Sin embargo, acceder a esta información en numerosas ocasiones es difícil y complejo. Las especies se han clasificado tradicionalmente en base a las características morfológicas como forma, tamaño y color de determinadas partes del cuerpo.
El uso de claves dicotómicas de clasificación ayuda a clasificar a las especies pero el ojo entrenado de un experto taxónomo en esa especie o grupo es algo muy necesario. Sin embargo, cuando el espécimen está dañado o está en una etapa del desarrollo inmadura, puede ser casi imposible la clasificación.
Como respuesta a estos problemas, surgió la iniciativa código de barras de la vida. Esta iniciativa nació en 2003, con la propuesta de Paul Hebert de la Universidad de Guelph en Ontario consistente en que cada especie tuviera un código de barras de ADN para identificarla.
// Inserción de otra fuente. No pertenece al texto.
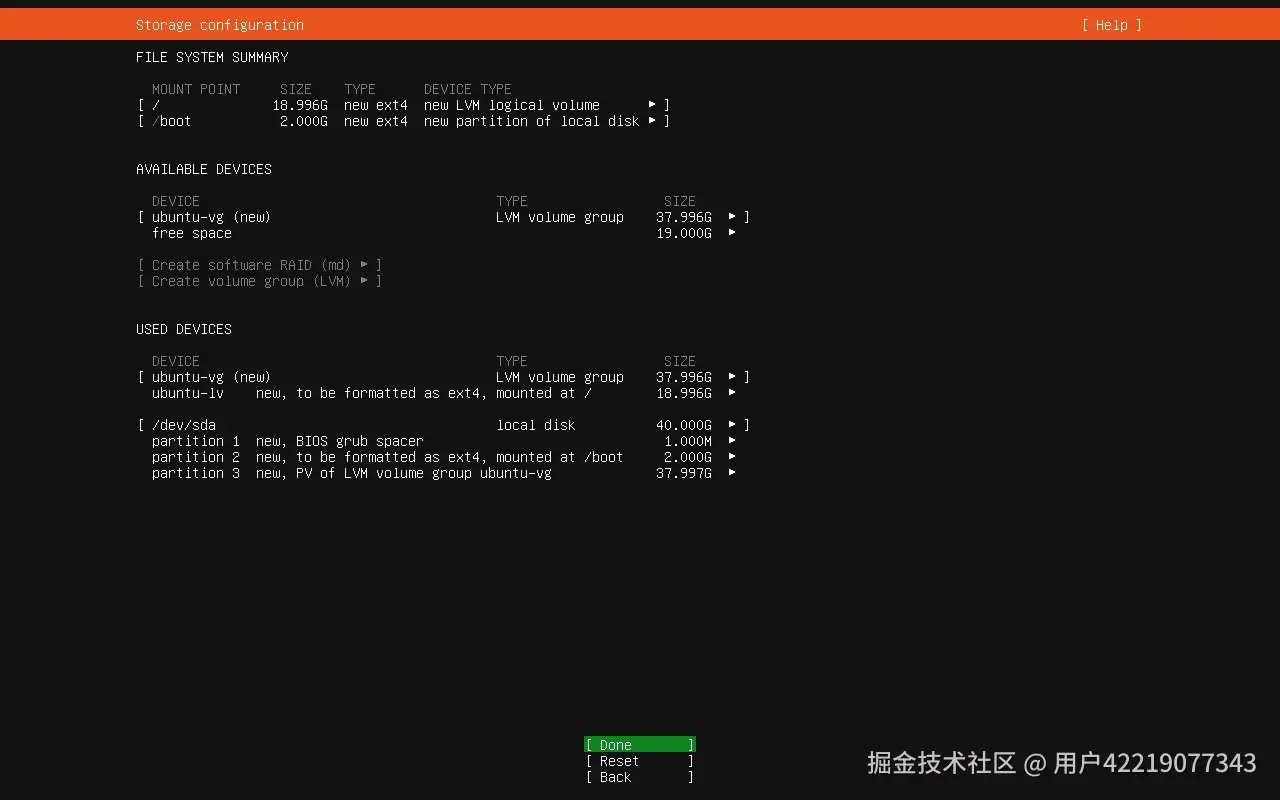The height and width of the screenshot is (800, 1280).
Task: Expand the / mount point row options
Action: tap(653, 104)
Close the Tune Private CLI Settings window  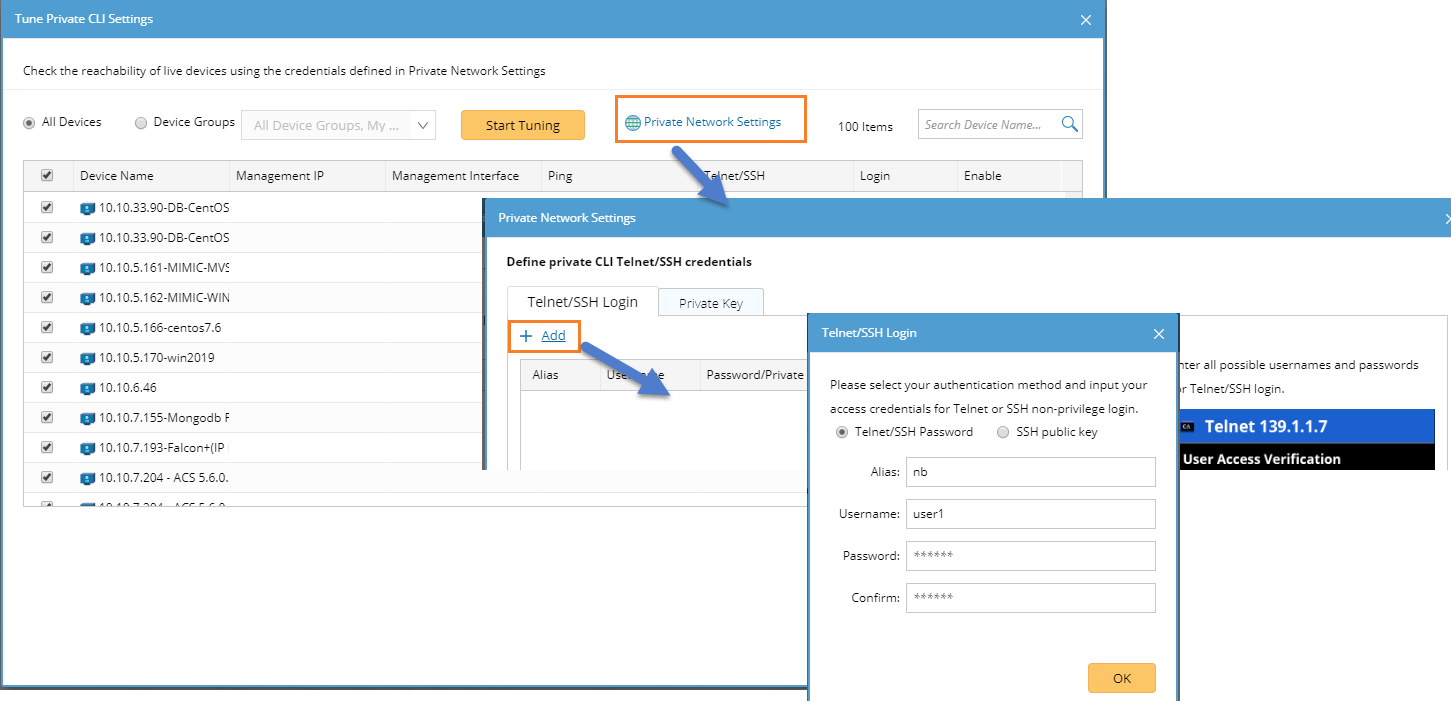point(1086,19)
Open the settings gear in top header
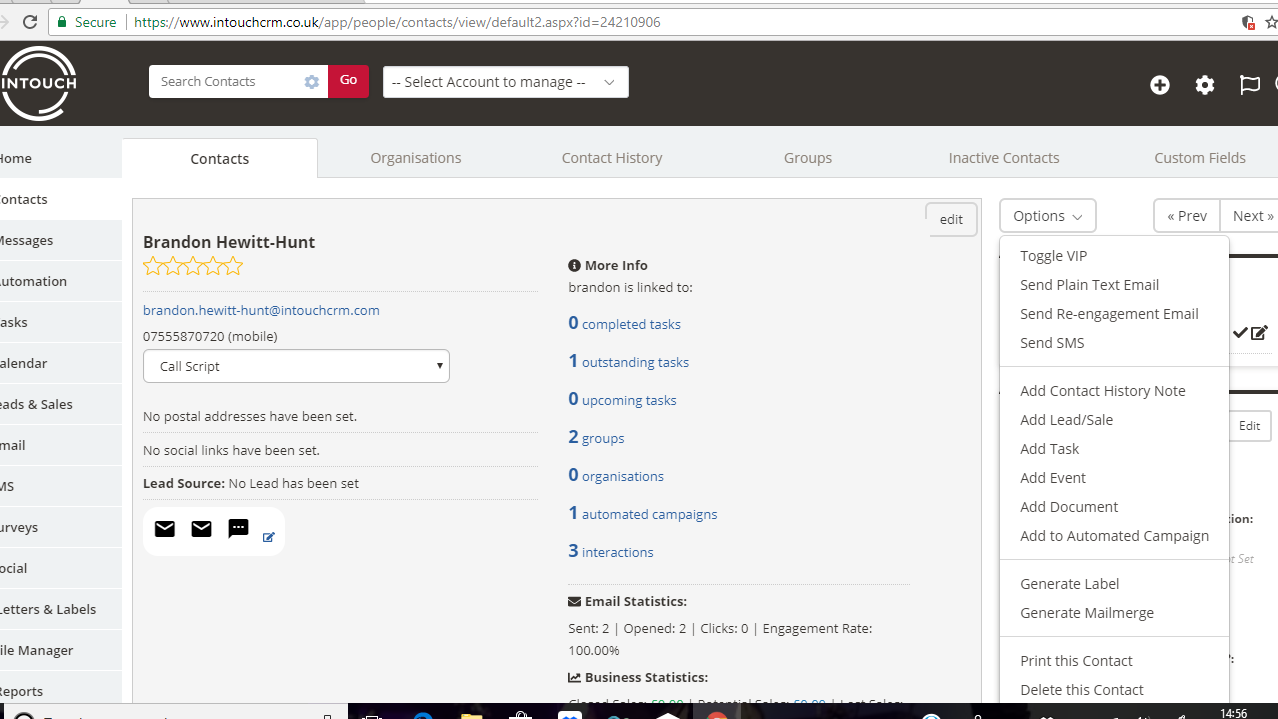Image resolution: width=1278 pixels, height=719 pixels. pyautogui.click(x=1205, y=85)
Este código de barras de la vida usaría una secuencia de ADN muy corta de una parte estándar del genoma que del mismo modo que un código de barras en el supermercado, serviría para identificar cada una de las especies.
La región genética utilizada para el código de barras para casi todos los grupos animales es la región 648p del gen que codifica la citocromo-c-oxidasa-1 (CO1). Esta región está siendo muy efectiva para identifcar aves, mariposas, peces, moscas y muchos otros grupos animales.
Sin embargo, no es efectivo para los vegetales ya que evoluciona muy despacio y se han aprobado dos regiones genéticas en el cloroplasto: matK y rbcL.
Los proyectos de código de barras de la vida (o ADN) tienen cuatro componentes principales:
Esta forma de identificar a las especies puede ser muy útil para catalogar especies desconocidas y revisar la clasificación de otras dudosas. Hay muchas especies que han sido descubiertas en las colecciones de los museos, como es el caso de estos murciélagos de la fruta o el dragón rubí.
La utilidad de esta iniciativa no es sólo para clasificar adecuadamente las especies sino que puede permitir un mejor uso de la información disponible. La adopción de este estándar puede permitir que una muestra recopilada, una nueva investigación o un nuevo descubrimiento sea rápidamente enlazado con la información disponible en todo el mundo.
Los datos pueden relacionarse rápidamente como por ejemplo, con parásitos, enfermedades otras colecciones o datos interesantes.
Las posibilidades que hay en este aspecto son muy interesantes ya que puede permitir gestionar, seguir y aventurar las migraciones de especies, las invasiones, la investigación en biodiversidad y las variaciones genéticas en poblaciones.